The indictment further alleges that between 2004 and 2007, Anthony Chaudhuri earned approximately $985,857.39 in income from Ariel Computing, yet failed to file any U.S. Individual Income Tax Return Form 1040 for the tax years 2004 through 2008, or pay any federal income tax due and owing in those years. Additionally, the indictment alleges that between 2005 and 2007, the Chaudhuris generated more than $2 million in income in the name of ADI, but failed to file any income tax return reporting that income. Instead, in an effort to obstruct and impede the due administration of the Internal Revenue laws, the Chaudhuris committed a number of corrupt endeavors, including making false statements to the IRS misrepresenting their income and the source of their income, using nominee bank accounts, issuing false and fraudulent Forms W-2 to Ariel Computing employees and failing to file individual tax returns.

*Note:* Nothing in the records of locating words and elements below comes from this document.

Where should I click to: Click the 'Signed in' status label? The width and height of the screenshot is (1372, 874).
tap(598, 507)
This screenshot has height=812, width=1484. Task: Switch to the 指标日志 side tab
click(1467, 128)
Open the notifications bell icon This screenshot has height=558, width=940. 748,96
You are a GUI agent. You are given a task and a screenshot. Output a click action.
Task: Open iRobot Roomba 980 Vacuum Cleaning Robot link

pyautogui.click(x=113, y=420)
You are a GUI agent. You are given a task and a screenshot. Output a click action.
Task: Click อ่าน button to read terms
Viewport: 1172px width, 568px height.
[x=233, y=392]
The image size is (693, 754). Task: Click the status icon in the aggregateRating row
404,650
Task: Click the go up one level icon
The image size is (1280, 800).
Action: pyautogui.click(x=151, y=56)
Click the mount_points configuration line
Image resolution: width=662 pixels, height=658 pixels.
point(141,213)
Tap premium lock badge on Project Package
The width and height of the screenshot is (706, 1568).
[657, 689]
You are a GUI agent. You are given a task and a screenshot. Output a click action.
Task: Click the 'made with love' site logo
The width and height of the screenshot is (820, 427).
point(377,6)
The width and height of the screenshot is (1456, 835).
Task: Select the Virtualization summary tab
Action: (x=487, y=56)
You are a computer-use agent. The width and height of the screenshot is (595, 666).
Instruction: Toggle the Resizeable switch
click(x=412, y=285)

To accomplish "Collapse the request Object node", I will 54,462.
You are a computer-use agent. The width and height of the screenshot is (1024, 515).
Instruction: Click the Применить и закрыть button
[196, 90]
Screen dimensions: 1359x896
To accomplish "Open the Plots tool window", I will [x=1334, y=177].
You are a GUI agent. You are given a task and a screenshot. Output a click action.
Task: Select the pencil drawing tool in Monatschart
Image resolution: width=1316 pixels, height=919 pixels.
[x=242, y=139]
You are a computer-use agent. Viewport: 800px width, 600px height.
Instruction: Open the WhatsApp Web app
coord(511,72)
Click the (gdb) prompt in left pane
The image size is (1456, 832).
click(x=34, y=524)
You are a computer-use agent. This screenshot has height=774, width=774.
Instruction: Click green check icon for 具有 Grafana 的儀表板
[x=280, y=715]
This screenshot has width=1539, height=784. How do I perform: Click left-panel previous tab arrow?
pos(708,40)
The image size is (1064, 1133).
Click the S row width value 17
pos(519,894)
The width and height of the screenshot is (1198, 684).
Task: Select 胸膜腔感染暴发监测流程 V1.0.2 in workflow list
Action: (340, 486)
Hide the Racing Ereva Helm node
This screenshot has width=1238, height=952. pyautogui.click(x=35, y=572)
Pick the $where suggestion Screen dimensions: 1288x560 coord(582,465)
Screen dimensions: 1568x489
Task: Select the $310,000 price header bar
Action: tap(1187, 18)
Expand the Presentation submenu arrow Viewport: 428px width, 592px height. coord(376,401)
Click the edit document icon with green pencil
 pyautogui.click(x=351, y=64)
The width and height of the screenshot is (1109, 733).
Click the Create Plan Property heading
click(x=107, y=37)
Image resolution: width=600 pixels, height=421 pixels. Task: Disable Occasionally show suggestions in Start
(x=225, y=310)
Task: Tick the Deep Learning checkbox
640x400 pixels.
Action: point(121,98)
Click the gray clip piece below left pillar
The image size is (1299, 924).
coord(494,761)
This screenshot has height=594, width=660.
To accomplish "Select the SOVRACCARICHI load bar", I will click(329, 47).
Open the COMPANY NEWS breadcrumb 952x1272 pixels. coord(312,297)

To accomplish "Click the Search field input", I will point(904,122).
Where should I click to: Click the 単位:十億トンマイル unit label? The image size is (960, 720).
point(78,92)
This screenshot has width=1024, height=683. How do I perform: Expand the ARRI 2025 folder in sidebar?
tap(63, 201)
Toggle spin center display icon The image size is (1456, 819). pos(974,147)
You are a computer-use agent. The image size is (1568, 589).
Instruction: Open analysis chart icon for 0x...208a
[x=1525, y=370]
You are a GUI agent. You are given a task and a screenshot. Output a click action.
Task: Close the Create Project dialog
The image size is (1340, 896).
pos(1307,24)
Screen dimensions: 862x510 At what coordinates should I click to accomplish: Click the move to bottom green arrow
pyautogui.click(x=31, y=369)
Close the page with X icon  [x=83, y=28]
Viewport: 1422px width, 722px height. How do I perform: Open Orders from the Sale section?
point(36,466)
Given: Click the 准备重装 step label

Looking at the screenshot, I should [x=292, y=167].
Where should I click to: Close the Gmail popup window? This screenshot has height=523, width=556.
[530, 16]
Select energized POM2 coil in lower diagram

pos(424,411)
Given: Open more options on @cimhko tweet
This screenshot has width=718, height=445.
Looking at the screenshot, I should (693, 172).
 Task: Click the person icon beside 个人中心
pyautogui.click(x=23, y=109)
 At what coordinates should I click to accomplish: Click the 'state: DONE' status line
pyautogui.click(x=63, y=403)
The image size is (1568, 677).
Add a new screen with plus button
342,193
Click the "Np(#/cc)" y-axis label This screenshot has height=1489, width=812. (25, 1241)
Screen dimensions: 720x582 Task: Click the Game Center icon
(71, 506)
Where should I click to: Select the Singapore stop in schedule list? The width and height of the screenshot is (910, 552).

An indictment merely alleges that a crime has been committed, and a defendant is presumed innocent until proven guilty beyond a reasonable doubt.
If convicted, the Chaudhuris face a maximum of five years in prison and a $250,000 fine for the conspiracy charge and for each of the failure to account for and pay over employment tax charges and a maximum of three years in prison and a $250,000 fine for the corruptly endeavoring to obstruct or impede the due administration of the Internal Revenue laws charge.
The case was investigated by the IRS–Criminal Investigation and is being prosecuted by U.S. Department of Justice Tax Division.
More information about the Tax Division and its enforcement efforts can be found at www.justice.gov/tax .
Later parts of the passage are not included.